▶ [EXERCISE DETAILS]
Copy, from the entries below, each line in which the string "Deset" appears.

▶ [Saved entries]
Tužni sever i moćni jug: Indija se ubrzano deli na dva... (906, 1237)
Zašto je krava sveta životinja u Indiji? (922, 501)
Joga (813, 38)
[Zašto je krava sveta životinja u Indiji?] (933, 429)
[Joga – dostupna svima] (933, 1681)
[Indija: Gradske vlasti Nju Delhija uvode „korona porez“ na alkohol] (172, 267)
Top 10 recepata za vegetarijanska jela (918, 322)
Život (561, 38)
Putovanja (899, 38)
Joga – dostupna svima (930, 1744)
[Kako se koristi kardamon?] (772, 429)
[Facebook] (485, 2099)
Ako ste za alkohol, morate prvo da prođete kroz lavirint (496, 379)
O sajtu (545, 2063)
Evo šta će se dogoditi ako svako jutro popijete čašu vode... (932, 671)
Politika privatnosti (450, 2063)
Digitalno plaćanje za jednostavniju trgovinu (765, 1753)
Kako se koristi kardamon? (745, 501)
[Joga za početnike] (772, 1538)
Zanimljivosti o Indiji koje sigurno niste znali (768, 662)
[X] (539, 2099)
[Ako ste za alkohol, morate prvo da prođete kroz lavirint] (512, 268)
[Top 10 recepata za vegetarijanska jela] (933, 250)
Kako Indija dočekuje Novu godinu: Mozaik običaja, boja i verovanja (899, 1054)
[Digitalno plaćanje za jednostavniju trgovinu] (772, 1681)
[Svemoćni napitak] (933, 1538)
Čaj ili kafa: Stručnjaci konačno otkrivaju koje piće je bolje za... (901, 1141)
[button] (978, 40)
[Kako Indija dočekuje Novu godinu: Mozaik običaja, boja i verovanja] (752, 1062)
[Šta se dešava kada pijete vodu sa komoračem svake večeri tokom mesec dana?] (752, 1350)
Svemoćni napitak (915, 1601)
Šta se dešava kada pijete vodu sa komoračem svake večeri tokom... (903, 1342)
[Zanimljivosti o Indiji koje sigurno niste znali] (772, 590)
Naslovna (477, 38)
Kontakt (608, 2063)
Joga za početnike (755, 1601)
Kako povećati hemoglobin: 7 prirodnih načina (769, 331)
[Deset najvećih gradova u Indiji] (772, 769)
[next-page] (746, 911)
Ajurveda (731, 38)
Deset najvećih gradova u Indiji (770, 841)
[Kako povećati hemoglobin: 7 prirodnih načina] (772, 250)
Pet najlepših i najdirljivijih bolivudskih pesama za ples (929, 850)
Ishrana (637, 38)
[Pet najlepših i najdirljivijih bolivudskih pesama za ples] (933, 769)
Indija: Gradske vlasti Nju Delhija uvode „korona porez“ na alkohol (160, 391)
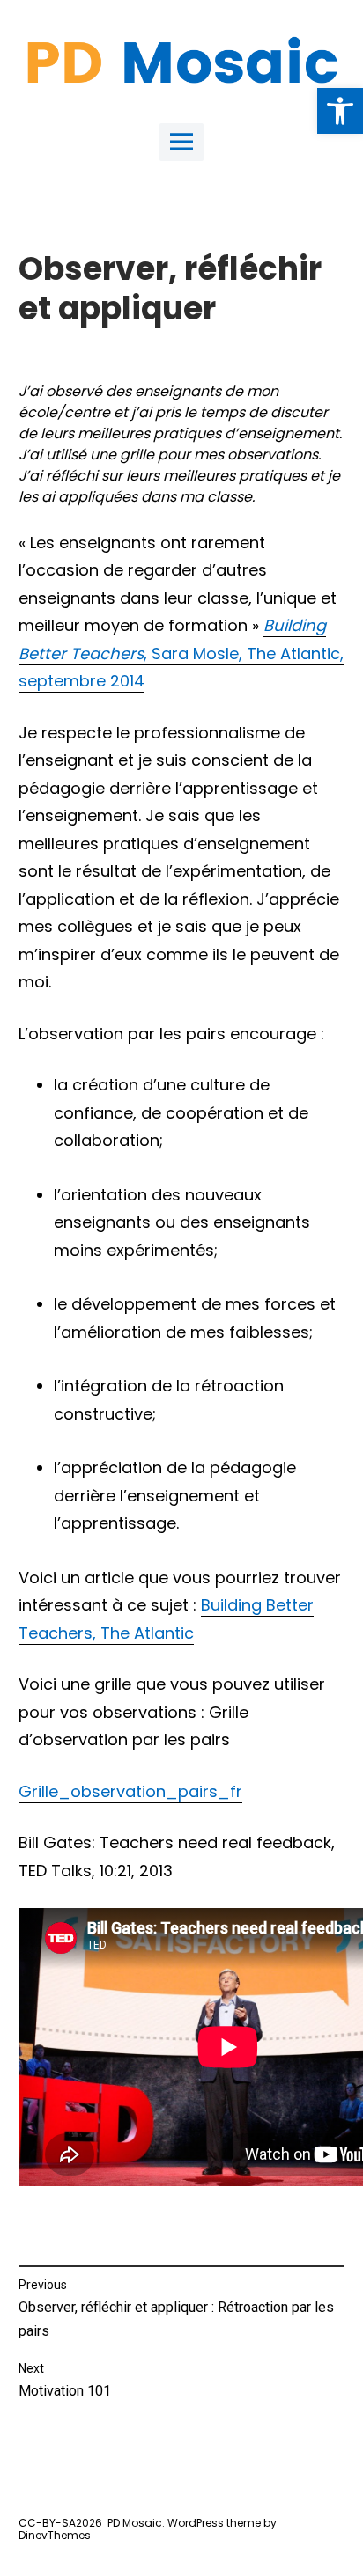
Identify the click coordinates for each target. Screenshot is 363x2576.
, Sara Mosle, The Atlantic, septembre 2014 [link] (181, 653)
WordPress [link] (195, 2522)
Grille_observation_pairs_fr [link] (130, 1791)
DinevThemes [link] (55, 2535)
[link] (340, 111)
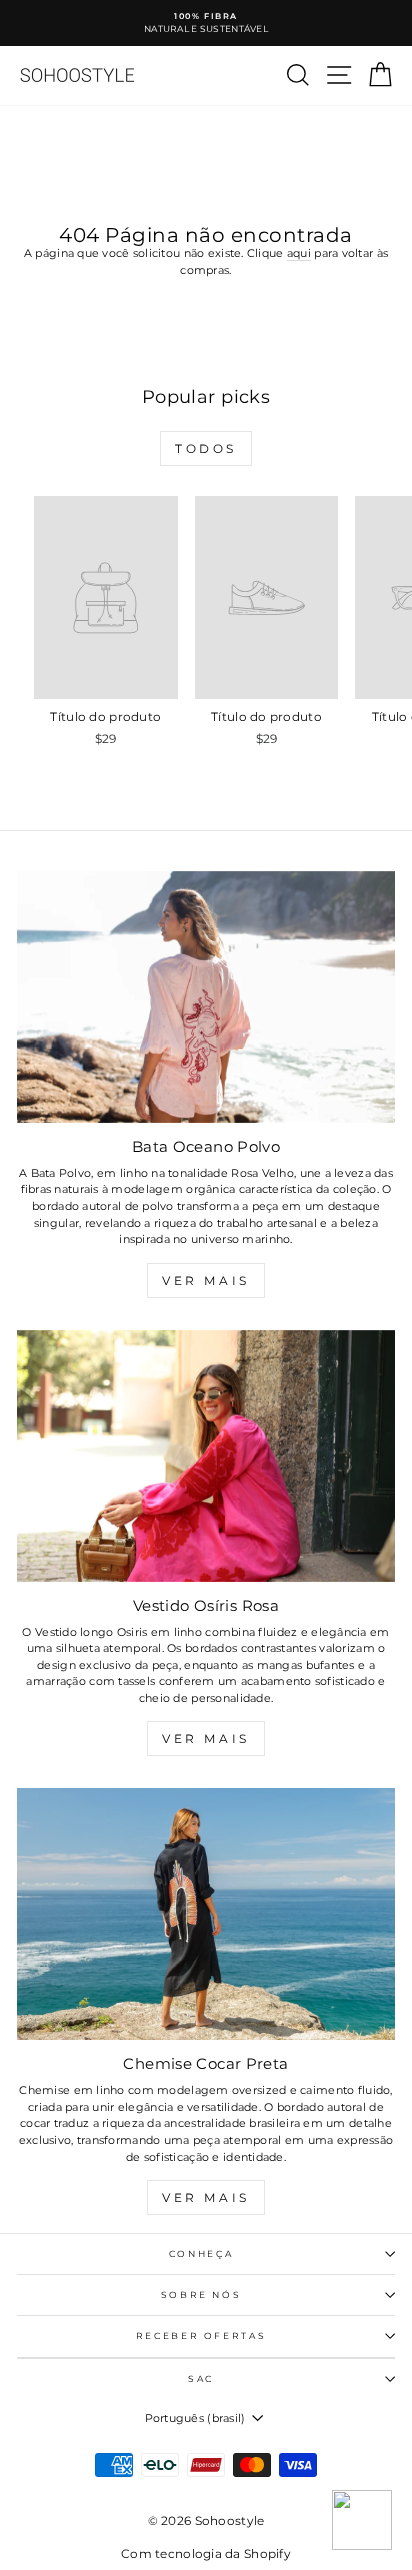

▶ [SOLVED EXERCISE]
[Deset najvećih gradova u Indiji] (772, 769)
Deset najvećih gradova u Indiji (770, 841)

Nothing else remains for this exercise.